Because of the large number of students who struggle to master reading, efficiency in the provision of initial teaching and subsequent support is very important for education systems (Rayner, Foorman, Perfetti, Pesetsky, & Seidenberg, 2001). There are several components of effective whole-system or whole-school approaches. Adequate time must be assigned to the task of providing initial reading instruction. Yet, it is increasingly recognized that not all students require the same level of direct teacher input. A reduction in the number of students requiring significant 1:1 teacher time allows additional time to be provided for the seriously struggling students. This circumstance can eventuate when initial instruction reflects effective, research-supported approaches, thereby producing fewer casualties and enabling the school costs of providing intensive support to be maintained at realistic levels.

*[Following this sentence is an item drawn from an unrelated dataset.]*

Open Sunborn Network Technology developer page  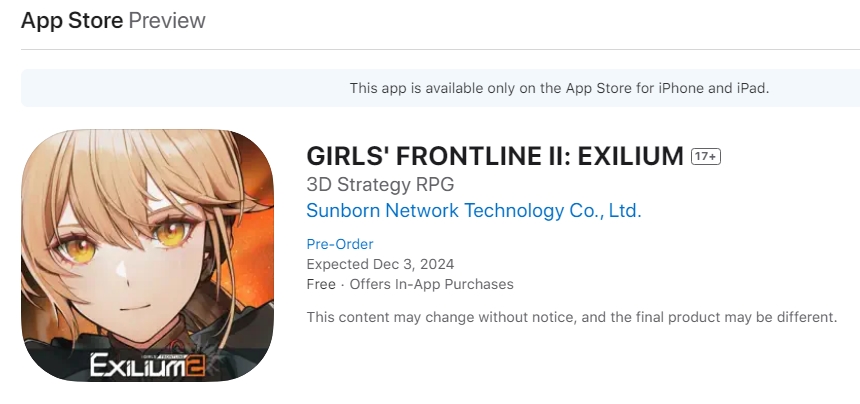pyautogui.click(x=473, y=211)
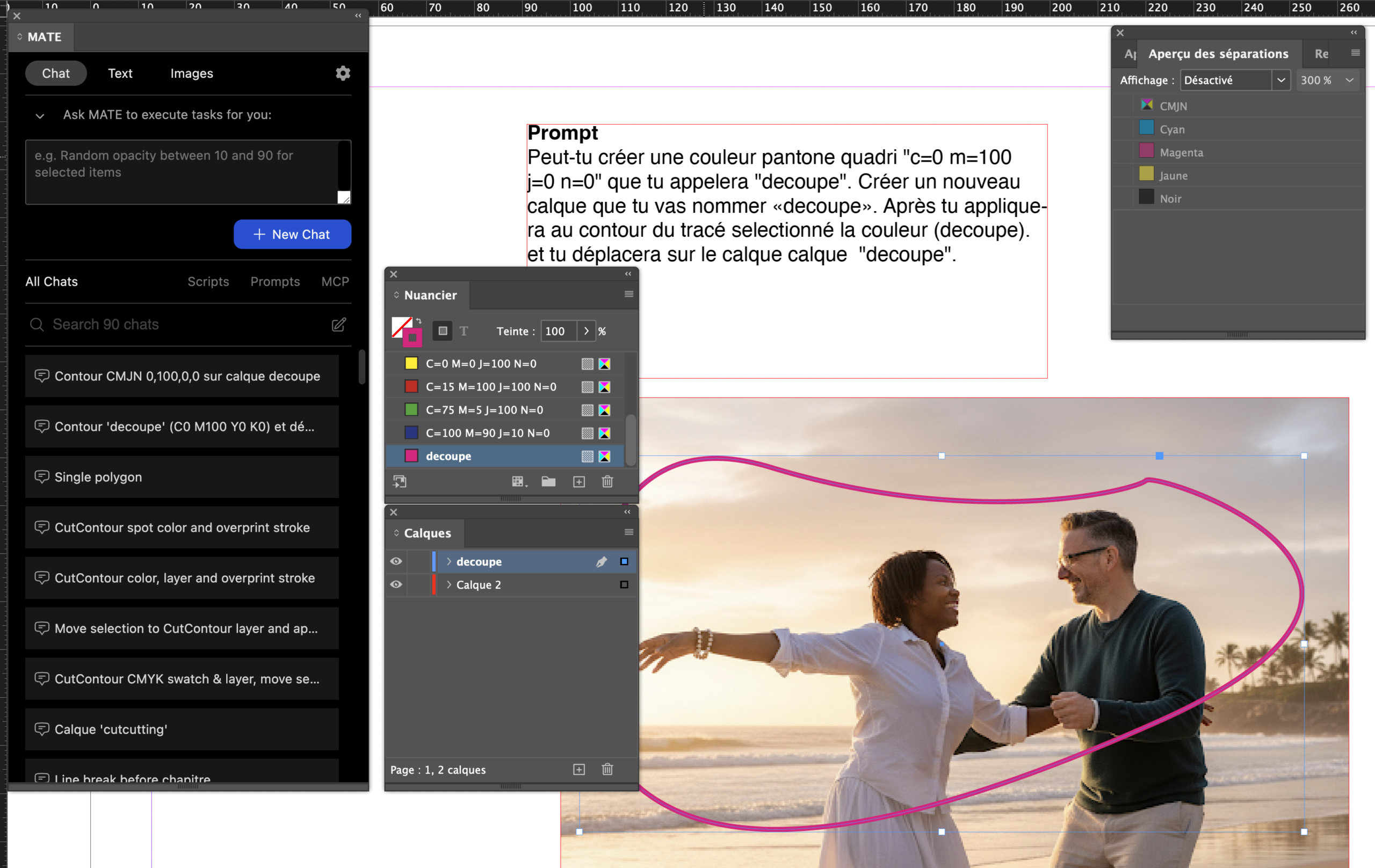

Apart from the time variable, the other components of effective whole-system or whole-school approaches involve instructional content and delivery. Providing the appropriate content at different grade levels can be assisted through a consideration of stages and through employing empirically tested strategies for enhancing student development through those stages.

Basing decisions on reading stages avoids the cul-de-sacs that eventuate for many students when the flawed three-cueing system and miscue analysis together form the basis for assessment and instruction (Hempenstall, 1998). These frameworks, though popular, are based upon unsupported assertions about reading development and contribute to the literacy problems experienced by many students.

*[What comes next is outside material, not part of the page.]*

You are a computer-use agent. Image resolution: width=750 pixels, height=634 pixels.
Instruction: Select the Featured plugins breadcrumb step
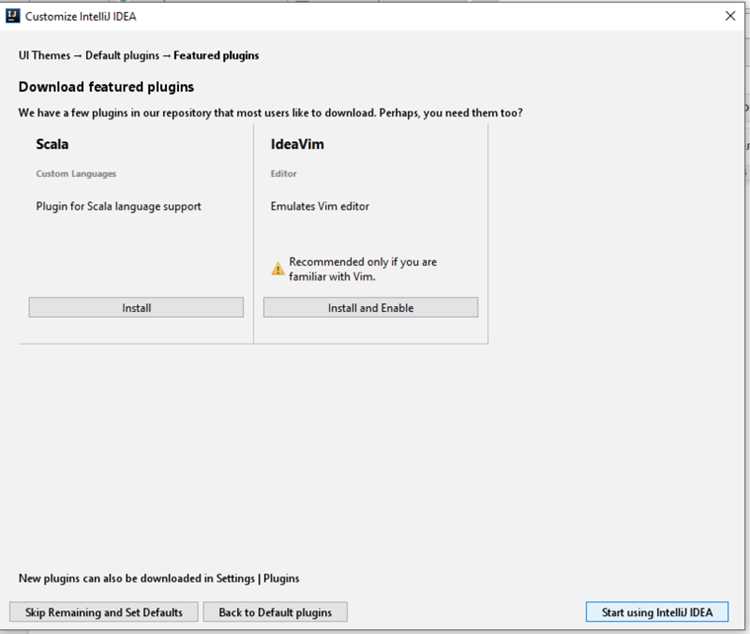216,56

We now know that the whole-language approach is inefficient; all children regardless of their socioeconomic backgrounds benefit from explicit and early teaching of the correspondences between letters and speech sounds. This is a well-established fact, corroborated by a great many classroom experiments. Furthermore, it is coherent with our present understanding of how the reader’s brain works (Dehaene, 2009, p. 326).

A focus upon stages can also have social justice implications in that it enhances the likelihood that each of the students in our charge will receive the assistance appropriate to that student’s needs. The analysis also reduces the likelihood of overlooking students in difficulty or of wasting students’ time on those tasks at which they are already adept.